January 18, 2007


The shifting power equation of globalization (Jonathan Schmidt and Howard Davies, January 17, 2007, YaleGlobal)

A few short years ago an antiglobalization coalition severely disrupted a World Trade Organization summit meeting in Seattle and began a wave of demonstrations against the institutions seen as being "responsible" for globalization. At the time, most of the protests centered around the perceived inequities between North- South economies. Western corporations were thought to be gaining a disproportionate share of benefits of globalization. That kind of disruption seems less likely in 2007. And full frontal attacks on globalization seem distant memories.

But this relative calm on the streets does not mean that all the arguments have ended -- they have just changed character. While most people may accept that the trend towards greater interconnectedness between the world's major economies is unlikely to be reversed, there is increasing focus on the resulting winners and losers. In the long run, the economic theory of comparative advantage tells us that globalization should result in a net increase in human welfare; however, it is not likely that all boats will rise at the same time or to the same extent on this incoming tide, and some may be shipwrecked. Indeed, "The Shifting Power Equation" will be the overarching theme of the Annual Meeting of the World Economic Forum in Davos next week. There participants will try to make sense of the various ways that power is being transferred and redistributed in our ever more connected global polity.
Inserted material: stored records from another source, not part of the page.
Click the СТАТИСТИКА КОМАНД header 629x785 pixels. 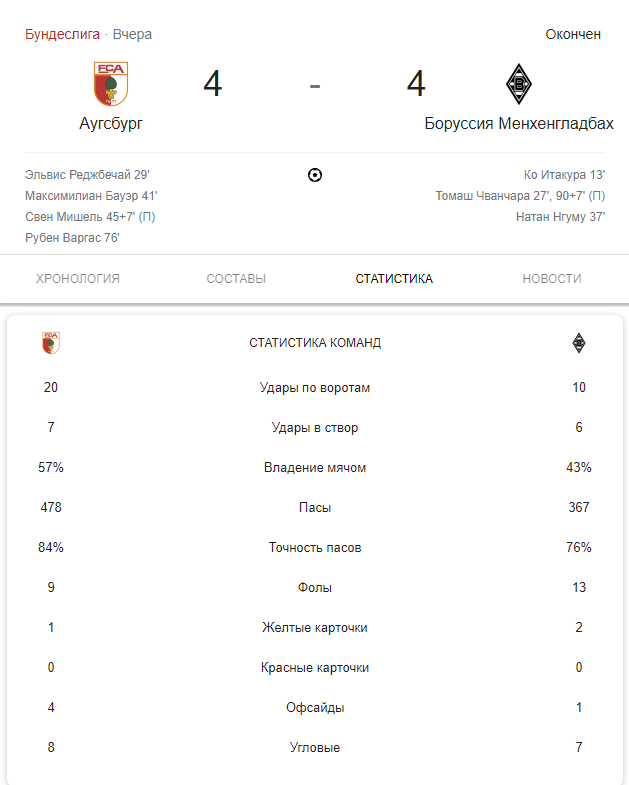(x=315, y=343)
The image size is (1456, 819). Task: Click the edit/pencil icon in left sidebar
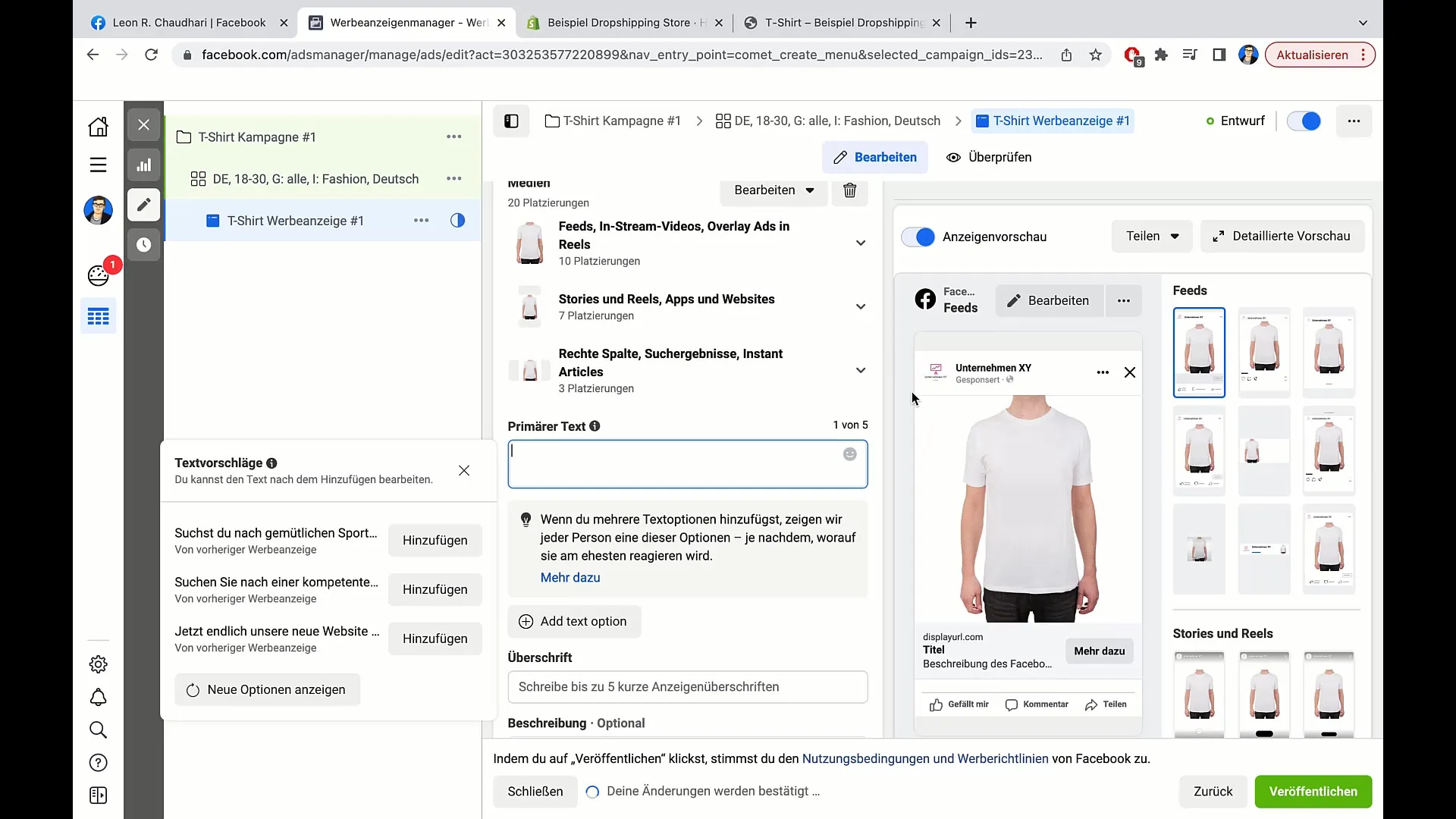pyautogui.click(x=143, y=205)
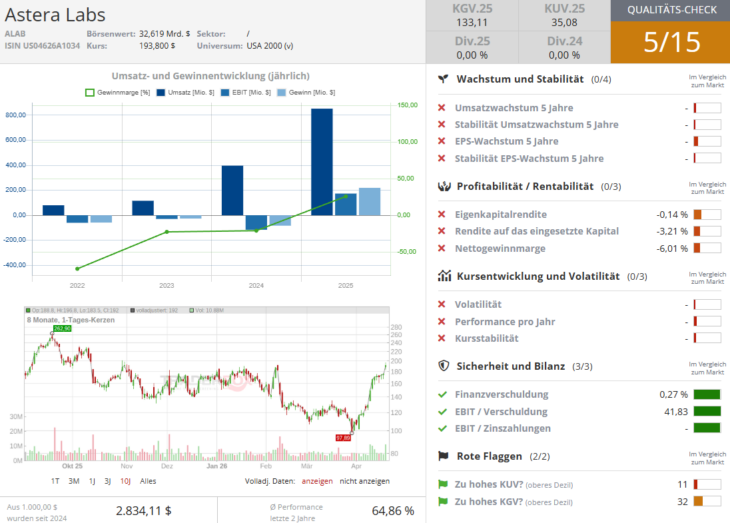
Task: Click the market comparison bar for EBIT / Verschuldung
Action: [x=707, y=411]
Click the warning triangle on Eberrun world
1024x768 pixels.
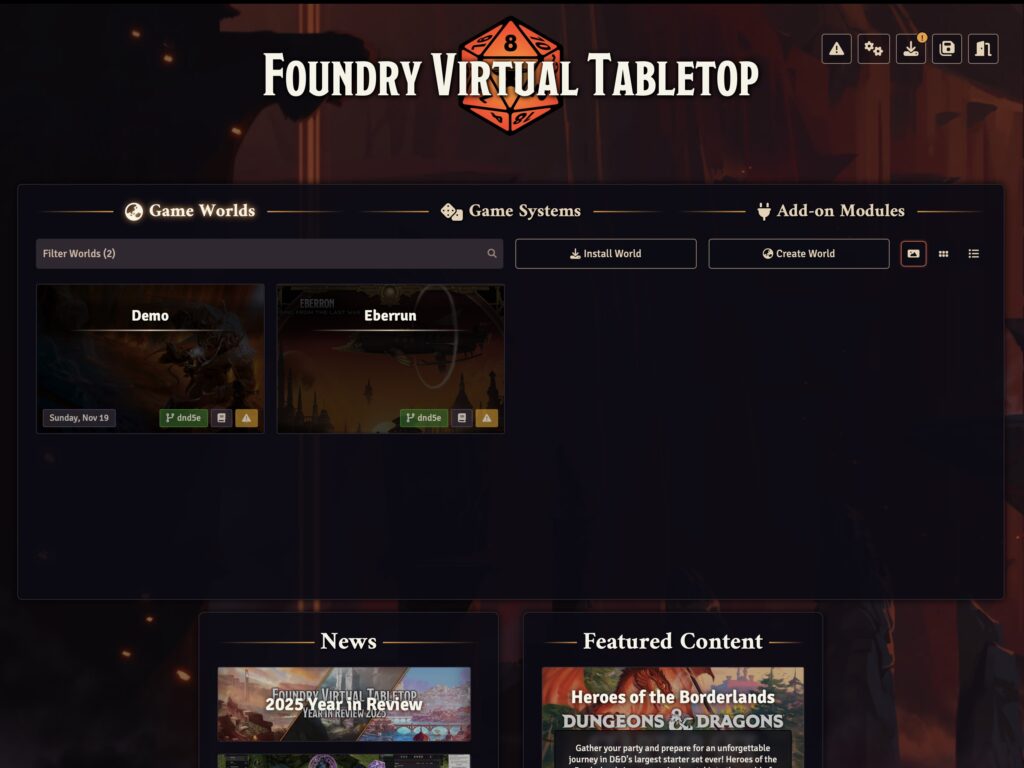(487, 418)

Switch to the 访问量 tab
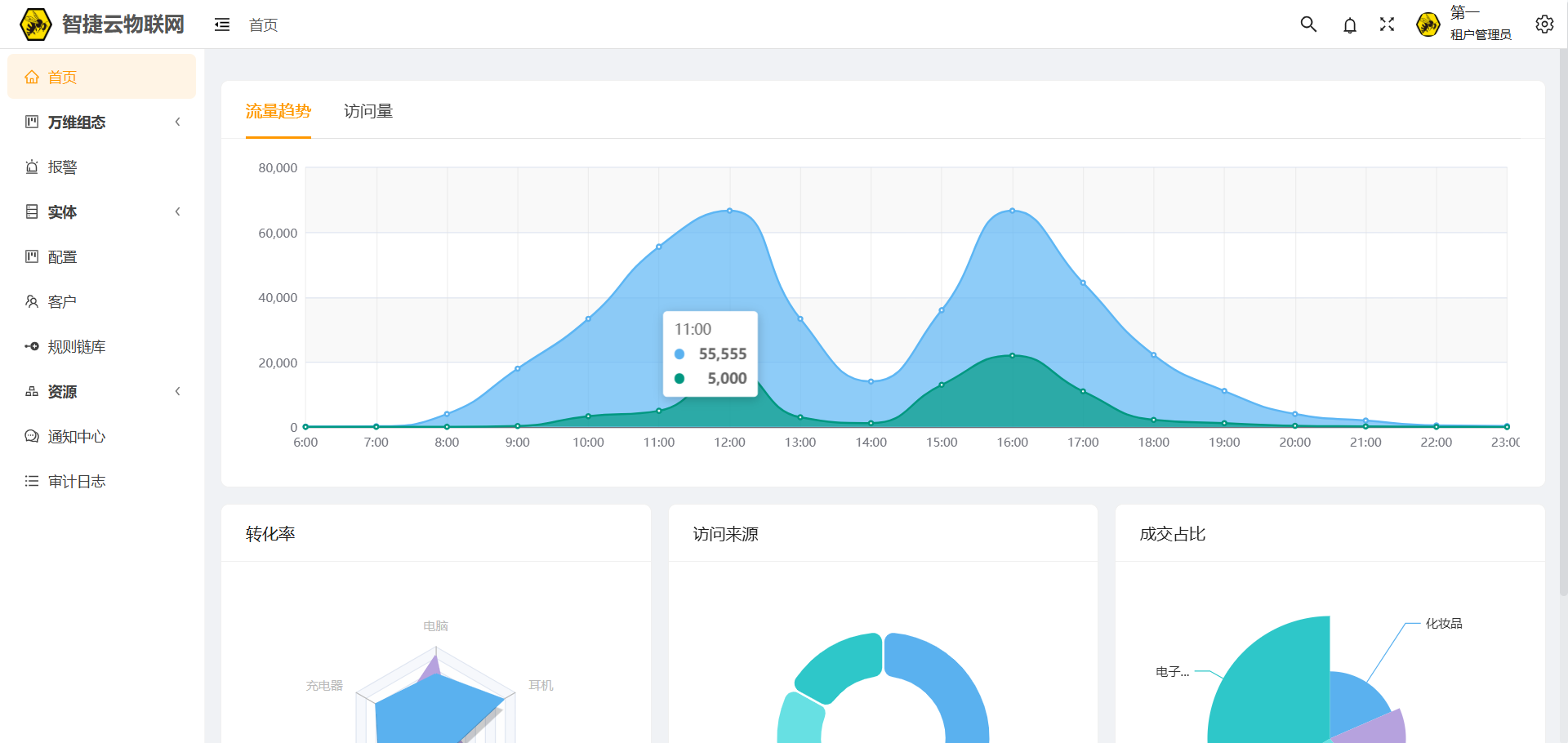click(368, 112)
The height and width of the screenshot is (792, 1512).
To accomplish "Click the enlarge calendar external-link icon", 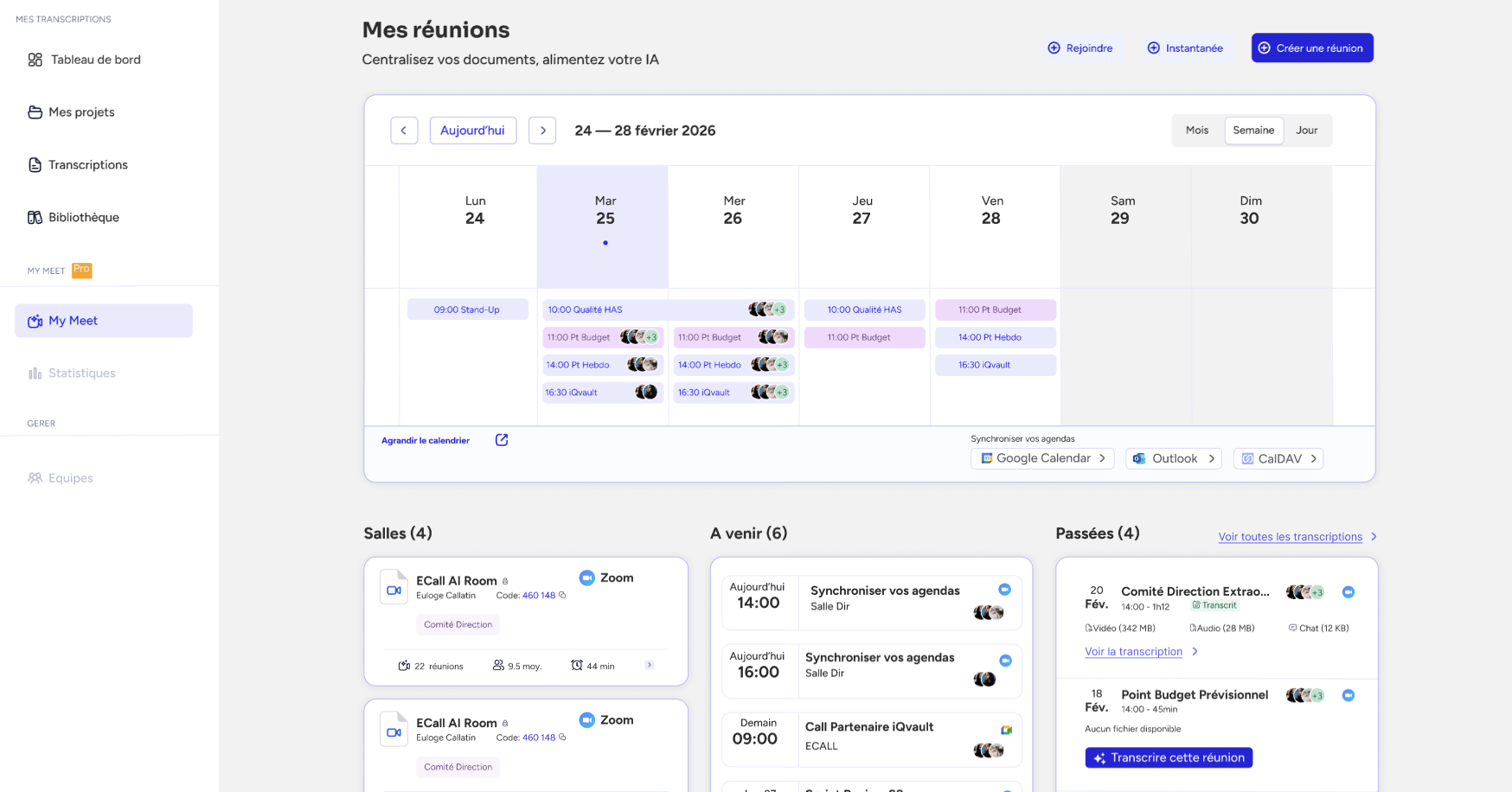I will [x=502, y=440].
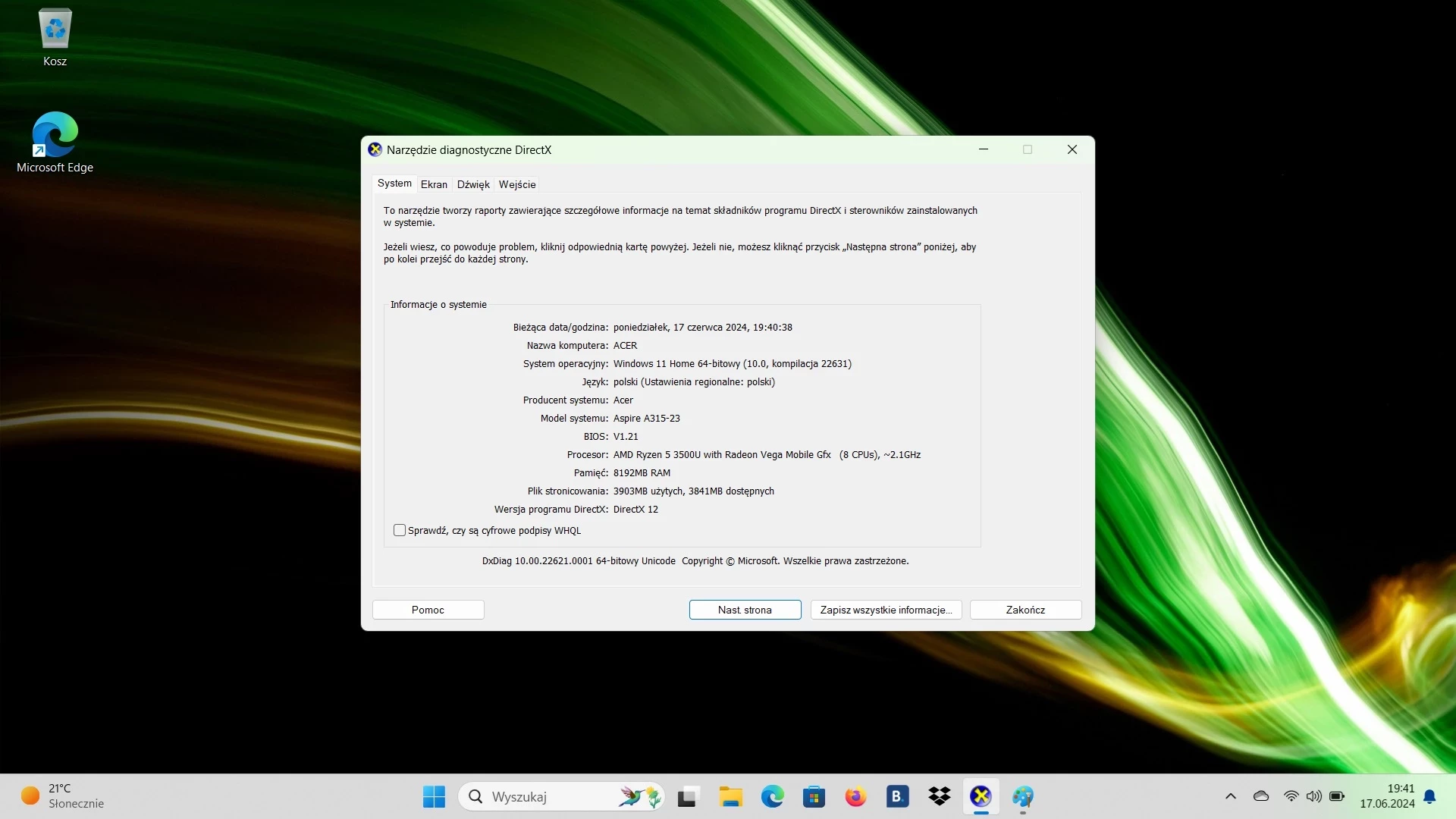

One dimension of this debate is geographical. Over the coming decades there could well be a massive transfer of wealth from the industrialized Western economies to the fast-growing countries of South and East Asia in particular. This argument is most loudly advanced in what Donald Rumsfeld used to call "Old Europe."

That is surprising, in a sense, since recent figures show that in fact the European Union has maintained its share of world trade over the last decade.

As all of the jobs of an elderly Europe are taken by immigrants who are sending money home there'll be a tremendous shift.